### What you need to do
Rewrite the part that opens with the line containing "This screenshot has width=690, height=369." and closes with the line containing "The height and". Keep every line, and shift each coordinate in the answers by -94. Leave the pictures out.

### Extracted entries
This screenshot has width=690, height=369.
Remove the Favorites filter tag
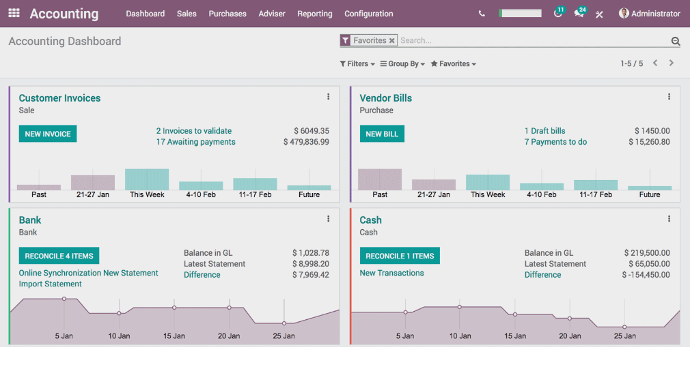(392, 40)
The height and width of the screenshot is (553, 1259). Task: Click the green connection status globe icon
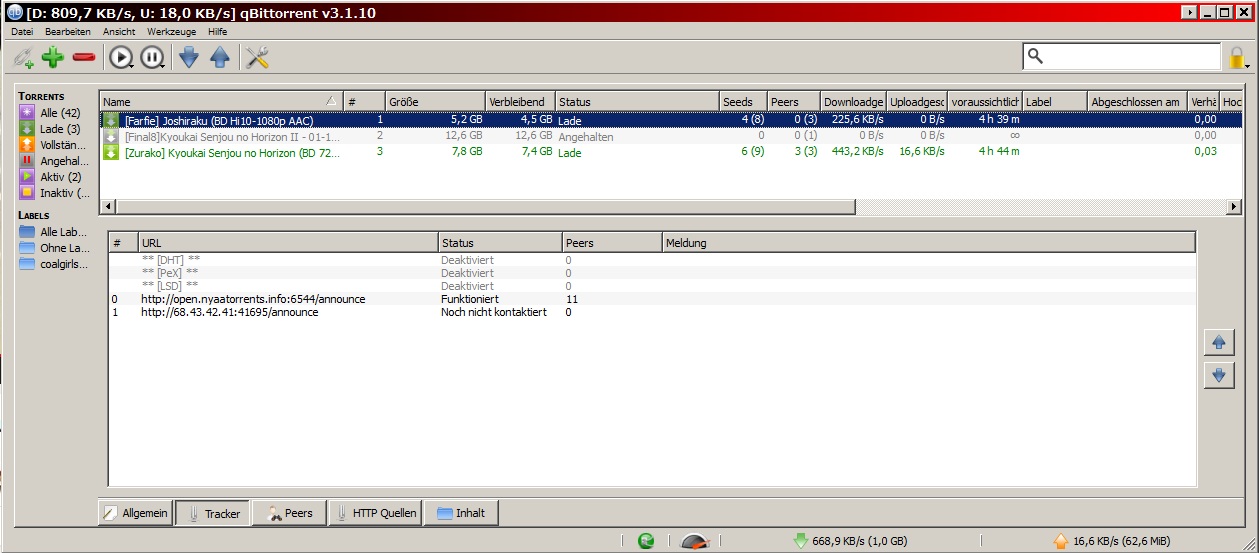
--
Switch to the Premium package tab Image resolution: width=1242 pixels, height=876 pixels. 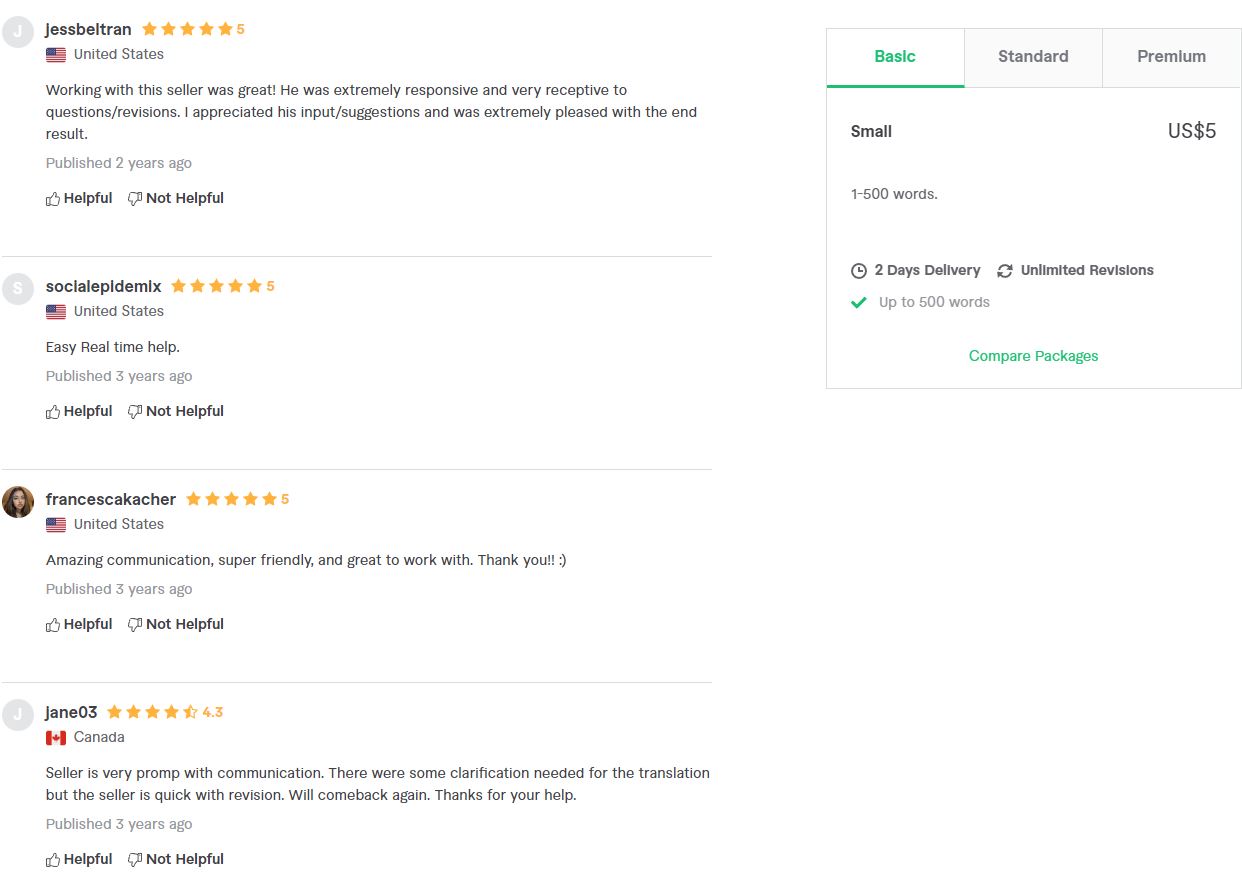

### Exercise solution
This screenshot has width=690, height=369.
Remove the Favorites filter tag
(298, -54)
The height and width of the screenshot is (553, 1259). Task: Click the green connection status globe icon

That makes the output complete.